■ Exercise goal:
Make an exact copy of the lines from the one holding "Task: Tap the share arrow icon" through the end of the entries below, both ends kept, and of nothing else. Exclude pictures.

■ Material to process:
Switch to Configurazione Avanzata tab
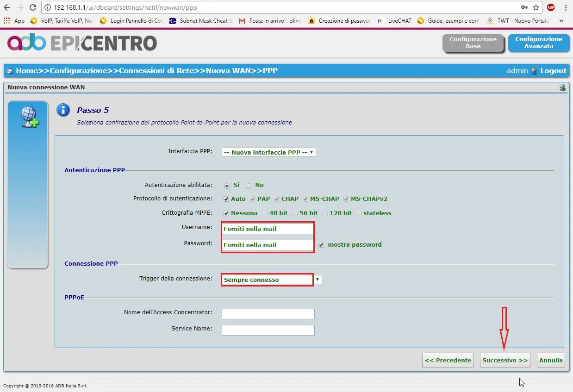 coord(538,43)
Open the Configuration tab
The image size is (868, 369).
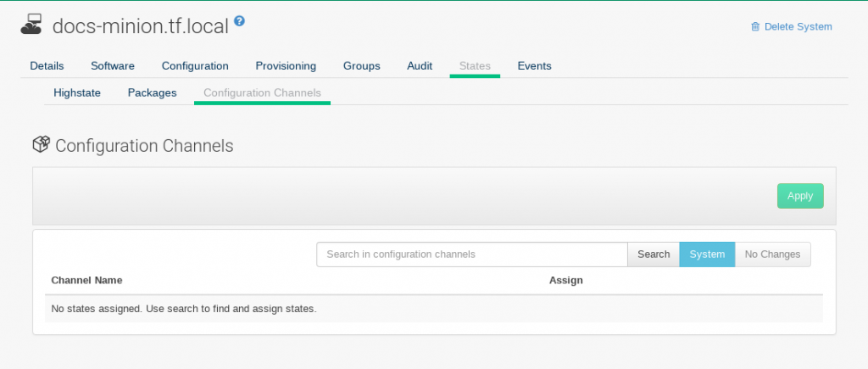pyautogui.click(x=195, y=65)
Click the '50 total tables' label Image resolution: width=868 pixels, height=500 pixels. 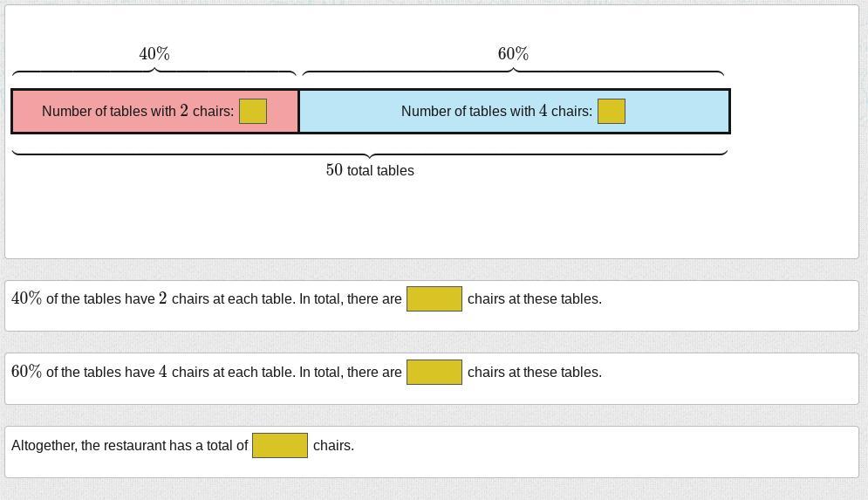pos(370,171)
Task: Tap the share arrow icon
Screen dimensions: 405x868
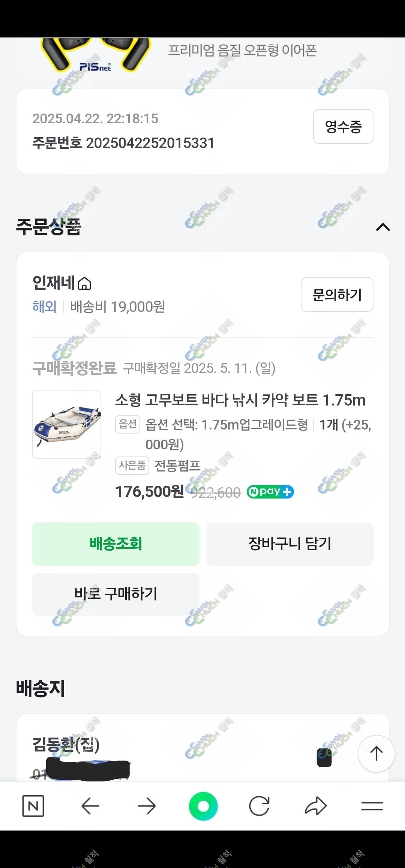Action: tap(316, 806)
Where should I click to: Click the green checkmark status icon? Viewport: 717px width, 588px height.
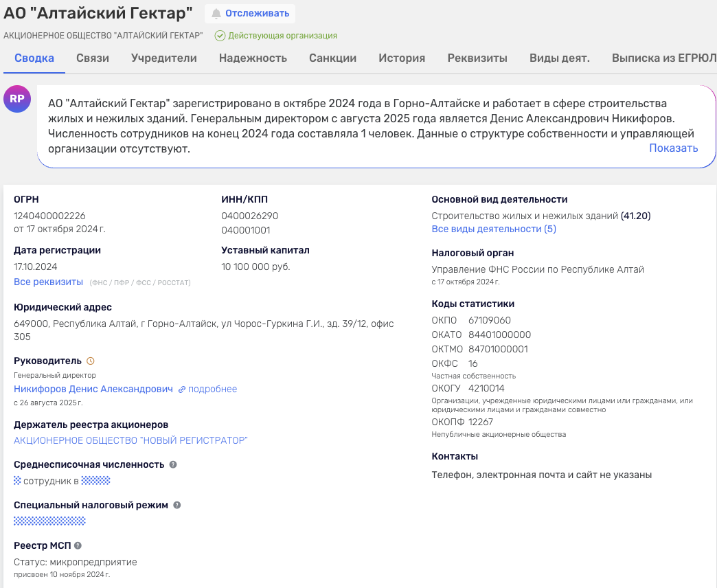click(220, 36)
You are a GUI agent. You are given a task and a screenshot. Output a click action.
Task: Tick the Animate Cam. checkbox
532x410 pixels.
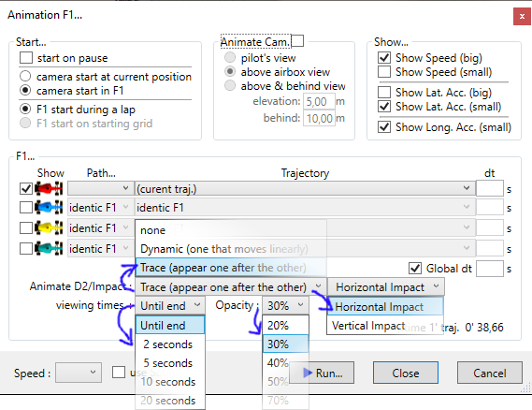[297, 41]
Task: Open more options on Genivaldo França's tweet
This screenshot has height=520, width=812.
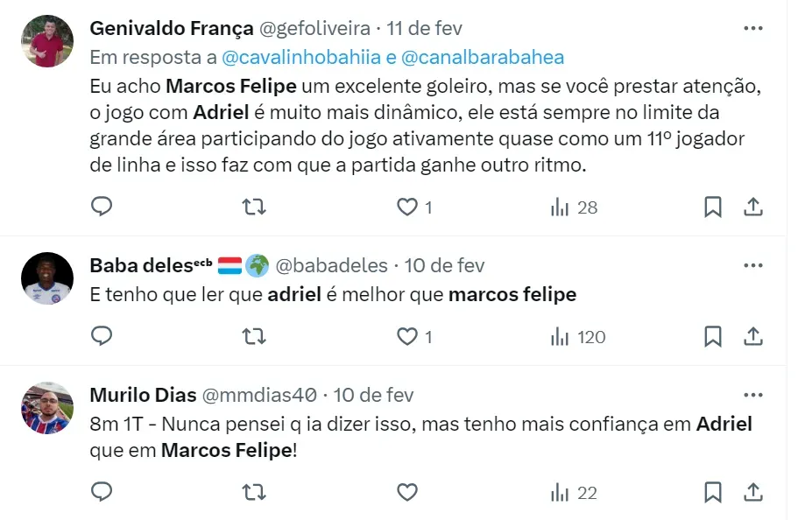Action: (x=752, y=29)
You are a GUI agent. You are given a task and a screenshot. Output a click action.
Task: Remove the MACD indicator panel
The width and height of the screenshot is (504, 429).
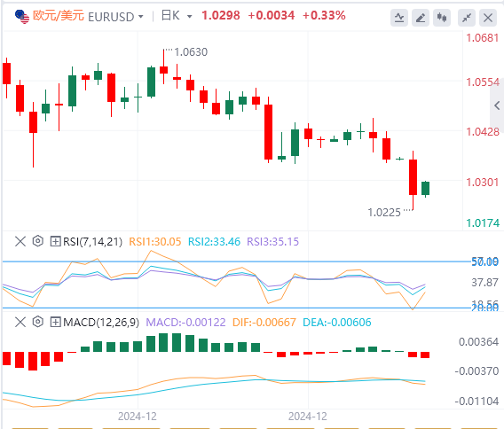pos(20,322)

■ Reply:
Task: Tap the share arrow icon
Screen dimensions: 405x868
Action: tap(316, 806)
Where should I click to: Click the green checkmark status icon? Viewport: 717px width, 588px height.
click(220, 36)
You are a GUI agent. You are given a task and a screenshot. Output a click action.
Task: Tick the Animate Cam. checkbox
532x410 pixels.
[297, 41]
Task: Open more options on Genivaldo França's tweet
This screenshot has height=520, width=812.
Action: (x=752, y=29)
You are a GUI agent. You are given a task and a screenshot. Output a click action.
Task: Remove the MACD indicator panel
The width and height of the screenshot is (504, 429).
pos(20,322)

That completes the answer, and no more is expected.